◆ Requirement ◆
Please swap "Testimonials" for "Reviews" in the listing, starting with the line with "Task: Click the Ecuador flag icon" and going on through the line with "Action: pos(99,159)", and give back only those lines with nothing else altered.
--- Begin ---
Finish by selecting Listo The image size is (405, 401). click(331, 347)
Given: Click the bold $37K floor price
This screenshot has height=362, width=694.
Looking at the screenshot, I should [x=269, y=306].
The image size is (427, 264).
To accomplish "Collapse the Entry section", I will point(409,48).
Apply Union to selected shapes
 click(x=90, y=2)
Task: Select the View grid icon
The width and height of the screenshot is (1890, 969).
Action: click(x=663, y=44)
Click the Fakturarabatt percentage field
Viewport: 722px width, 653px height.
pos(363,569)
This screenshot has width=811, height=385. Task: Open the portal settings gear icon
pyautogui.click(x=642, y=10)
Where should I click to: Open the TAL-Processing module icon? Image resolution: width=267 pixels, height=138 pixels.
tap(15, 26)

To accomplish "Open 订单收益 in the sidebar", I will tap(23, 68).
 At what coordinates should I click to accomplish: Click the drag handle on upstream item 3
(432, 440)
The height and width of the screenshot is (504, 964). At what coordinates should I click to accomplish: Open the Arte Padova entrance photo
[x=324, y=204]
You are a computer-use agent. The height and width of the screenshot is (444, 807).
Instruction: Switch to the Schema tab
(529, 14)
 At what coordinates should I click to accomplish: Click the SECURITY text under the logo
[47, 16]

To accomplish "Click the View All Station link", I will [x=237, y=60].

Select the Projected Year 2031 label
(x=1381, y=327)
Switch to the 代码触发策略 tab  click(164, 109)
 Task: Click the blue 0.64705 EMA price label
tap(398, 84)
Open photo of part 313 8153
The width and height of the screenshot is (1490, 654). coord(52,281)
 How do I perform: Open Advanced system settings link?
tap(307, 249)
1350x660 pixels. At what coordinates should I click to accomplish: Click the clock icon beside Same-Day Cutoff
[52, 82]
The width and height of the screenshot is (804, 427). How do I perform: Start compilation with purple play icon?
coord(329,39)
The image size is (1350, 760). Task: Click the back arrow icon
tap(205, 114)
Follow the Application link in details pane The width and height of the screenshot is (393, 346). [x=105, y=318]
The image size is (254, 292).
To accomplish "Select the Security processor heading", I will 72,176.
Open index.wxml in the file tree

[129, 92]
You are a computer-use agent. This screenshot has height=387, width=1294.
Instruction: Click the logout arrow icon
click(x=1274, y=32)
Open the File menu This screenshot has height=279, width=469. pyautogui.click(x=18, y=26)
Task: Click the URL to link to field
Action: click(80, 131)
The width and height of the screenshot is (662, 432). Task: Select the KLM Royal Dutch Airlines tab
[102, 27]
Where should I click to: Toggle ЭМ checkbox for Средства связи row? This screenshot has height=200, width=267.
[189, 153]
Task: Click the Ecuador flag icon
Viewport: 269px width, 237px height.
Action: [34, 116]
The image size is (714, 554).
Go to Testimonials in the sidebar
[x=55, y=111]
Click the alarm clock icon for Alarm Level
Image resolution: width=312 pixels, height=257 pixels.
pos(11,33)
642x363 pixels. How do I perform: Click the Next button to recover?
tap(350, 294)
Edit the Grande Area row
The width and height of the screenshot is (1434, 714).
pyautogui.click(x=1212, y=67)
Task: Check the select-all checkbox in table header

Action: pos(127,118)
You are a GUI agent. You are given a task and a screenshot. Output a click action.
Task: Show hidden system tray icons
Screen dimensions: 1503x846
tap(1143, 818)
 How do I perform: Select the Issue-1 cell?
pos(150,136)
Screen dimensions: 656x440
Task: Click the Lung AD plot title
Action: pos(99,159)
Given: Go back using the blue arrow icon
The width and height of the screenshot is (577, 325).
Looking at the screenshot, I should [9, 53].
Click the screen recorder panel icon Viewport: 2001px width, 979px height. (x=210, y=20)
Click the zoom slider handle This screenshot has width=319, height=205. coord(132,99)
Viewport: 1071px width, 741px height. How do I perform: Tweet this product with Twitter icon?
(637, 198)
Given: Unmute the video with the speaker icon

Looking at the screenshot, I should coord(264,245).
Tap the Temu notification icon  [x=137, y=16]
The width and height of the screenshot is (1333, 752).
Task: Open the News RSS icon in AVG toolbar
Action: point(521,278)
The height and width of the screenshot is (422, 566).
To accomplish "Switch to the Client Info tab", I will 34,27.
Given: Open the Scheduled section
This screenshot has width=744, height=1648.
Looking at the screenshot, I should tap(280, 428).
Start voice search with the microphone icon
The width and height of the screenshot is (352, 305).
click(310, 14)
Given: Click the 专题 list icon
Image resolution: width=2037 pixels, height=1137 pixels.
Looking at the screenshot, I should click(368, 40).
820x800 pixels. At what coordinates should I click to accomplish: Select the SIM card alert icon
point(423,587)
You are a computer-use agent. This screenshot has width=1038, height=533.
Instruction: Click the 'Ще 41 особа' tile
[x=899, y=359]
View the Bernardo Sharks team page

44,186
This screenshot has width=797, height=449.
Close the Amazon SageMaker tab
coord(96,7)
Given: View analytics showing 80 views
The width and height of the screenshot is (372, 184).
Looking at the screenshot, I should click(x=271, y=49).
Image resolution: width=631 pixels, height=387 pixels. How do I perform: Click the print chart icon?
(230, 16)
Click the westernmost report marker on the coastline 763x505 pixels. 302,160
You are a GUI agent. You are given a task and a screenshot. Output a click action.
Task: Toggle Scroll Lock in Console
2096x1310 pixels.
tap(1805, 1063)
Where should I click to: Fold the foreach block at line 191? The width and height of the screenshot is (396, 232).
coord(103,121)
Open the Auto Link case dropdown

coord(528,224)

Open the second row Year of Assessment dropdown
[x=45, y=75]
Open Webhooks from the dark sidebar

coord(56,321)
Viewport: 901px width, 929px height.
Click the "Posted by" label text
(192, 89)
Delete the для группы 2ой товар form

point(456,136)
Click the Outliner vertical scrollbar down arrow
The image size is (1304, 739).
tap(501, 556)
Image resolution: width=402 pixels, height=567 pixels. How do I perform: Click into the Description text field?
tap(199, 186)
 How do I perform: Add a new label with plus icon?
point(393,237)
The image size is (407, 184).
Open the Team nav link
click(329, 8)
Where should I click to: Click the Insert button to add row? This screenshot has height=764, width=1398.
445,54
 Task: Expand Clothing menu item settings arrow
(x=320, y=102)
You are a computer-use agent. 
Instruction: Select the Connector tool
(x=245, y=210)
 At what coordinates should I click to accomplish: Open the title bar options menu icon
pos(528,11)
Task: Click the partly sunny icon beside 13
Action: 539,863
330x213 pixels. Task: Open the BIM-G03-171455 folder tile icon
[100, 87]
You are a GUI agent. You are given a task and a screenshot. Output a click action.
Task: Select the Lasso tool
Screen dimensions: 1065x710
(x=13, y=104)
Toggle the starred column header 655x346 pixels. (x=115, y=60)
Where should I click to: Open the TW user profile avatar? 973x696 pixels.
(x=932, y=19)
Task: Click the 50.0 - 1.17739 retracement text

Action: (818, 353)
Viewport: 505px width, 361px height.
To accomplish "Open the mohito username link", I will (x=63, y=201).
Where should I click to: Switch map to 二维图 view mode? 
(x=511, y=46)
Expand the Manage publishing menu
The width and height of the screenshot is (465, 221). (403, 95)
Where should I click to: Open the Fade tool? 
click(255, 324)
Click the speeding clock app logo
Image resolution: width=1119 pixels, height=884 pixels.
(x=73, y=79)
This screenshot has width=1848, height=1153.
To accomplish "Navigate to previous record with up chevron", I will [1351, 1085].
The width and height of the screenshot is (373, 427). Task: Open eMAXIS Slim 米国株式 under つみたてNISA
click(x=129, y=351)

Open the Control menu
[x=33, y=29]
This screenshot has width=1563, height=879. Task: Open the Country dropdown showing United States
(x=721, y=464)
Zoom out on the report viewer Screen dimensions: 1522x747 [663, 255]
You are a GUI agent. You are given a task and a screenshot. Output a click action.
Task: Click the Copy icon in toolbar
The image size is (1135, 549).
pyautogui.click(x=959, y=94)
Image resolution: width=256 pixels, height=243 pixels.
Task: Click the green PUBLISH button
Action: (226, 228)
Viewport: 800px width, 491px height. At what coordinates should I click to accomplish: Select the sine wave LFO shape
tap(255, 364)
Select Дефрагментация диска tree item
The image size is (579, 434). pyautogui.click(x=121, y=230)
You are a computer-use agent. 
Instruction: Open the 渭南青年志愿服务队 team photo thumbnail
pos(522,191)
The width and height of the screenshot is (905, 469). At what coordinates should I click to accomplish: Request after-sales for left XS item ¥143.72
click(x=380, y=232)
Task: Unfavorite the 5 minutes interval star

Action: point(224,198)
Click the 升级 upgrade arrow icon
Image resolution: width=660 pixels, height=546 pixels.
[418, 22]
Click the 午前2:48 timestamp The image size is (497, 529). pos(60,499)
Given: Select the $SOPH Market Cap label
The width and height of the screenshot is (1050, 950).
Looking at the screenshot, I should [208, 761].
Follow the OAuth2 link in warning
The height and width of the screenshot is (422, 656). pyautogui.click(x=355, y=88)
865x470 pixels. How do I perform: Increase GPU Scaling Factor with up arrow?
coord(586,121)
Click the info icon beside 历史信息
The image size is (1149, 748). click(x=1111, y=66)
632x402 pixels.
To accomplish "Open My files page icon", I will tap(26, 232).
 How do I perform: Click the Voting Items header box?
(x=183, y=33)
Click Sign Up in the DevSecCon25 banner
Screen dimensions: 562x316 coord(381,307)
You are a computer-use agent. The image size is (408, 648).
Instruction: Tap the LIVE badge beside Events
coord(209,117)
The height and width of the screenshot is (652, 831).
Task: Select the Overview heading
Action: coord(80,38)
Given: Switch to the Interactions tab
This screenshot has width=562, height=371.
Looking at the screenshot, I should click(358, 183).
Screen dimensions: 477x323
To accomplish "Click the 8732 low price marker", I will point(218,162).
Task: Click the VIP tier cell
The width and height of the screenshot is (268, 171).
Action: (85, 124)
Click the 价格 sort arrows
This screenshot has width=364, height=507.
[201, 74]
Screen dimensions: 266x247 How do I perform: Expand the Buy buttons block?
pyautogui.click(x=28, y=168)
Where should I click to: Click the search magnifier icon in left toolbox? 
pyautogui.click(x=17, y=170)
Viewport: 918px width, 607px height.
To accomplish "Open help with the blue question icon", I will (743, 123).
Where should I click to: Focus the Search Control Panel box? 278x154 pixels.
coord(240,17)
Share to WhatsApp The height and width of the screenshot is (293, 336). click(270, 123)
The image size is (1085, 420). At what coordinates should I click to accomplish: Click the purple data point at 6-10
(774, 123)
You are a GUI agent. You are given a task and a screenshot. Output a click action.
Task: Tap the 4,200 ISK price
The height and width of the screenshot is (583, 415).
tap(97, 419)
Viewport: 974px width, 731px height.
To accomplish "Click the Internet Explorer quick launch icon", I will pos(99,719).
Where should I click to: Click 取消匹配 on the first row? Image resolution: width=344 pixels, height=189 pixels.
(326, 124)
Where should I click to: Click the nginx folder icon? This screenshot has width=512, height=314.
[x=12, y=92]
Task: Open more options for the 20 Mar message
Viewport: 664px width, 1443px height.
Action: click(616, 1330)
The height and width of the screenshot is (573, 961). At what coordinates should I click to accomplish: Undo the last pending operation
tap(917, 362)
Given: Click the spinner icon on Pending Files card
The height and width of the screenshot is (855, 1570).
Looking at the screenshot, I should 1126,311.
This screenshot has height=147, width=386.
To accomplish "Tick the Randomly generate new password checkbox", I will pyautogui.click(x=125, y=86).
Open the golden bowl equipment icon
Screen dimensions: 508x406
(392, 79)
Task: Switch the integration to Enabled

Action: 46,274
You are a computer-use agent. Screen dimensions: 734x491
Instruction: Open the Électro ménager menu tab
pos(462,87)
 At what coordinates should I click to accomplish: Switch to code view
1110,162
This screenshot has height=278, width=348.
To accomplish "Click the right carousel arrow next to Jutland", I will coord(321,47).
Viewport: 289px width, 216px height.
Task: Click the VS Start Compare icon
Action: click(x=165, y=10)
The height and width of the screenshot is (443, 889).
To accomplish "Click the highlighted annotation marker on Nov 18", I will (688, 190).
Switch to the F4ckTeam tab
--- End ---
◆ Answer to the task ◆
Task: Click the Ecuador flag icon
Viewport: 269px width, 237px height.
Action: [34, 116]
The image size is (714, 554).
Go to Reviews in the sidebar
[x=55, y=111]
Click the alarm clock icon for Alarm Level
Image resolution: width=312 pixels, height=257 pixels.
pos(11,33)
642x363 pixels. How do I perform: Click the Next button to recover?
tap(350, 294)
Edit the Grande Area row
The width and height of the screenshot is (1434, 714).
pyautogui.click(x=1212, y=67)
Task: Check the select-all checkbox in table header

Action: pos(127,118)
You are a GUI agent. You are given a task and a screenshot. Output a click action.
Task: Show hidden system tray icons
Screen dimensions: 1503x846
tap(1143, 818)
 How do I perform: Select the Issue-1 cell?
pos(150,136)
Screen dimensions: 656x440
Task: Click the Lung AD plot title
Action: pos(99,159)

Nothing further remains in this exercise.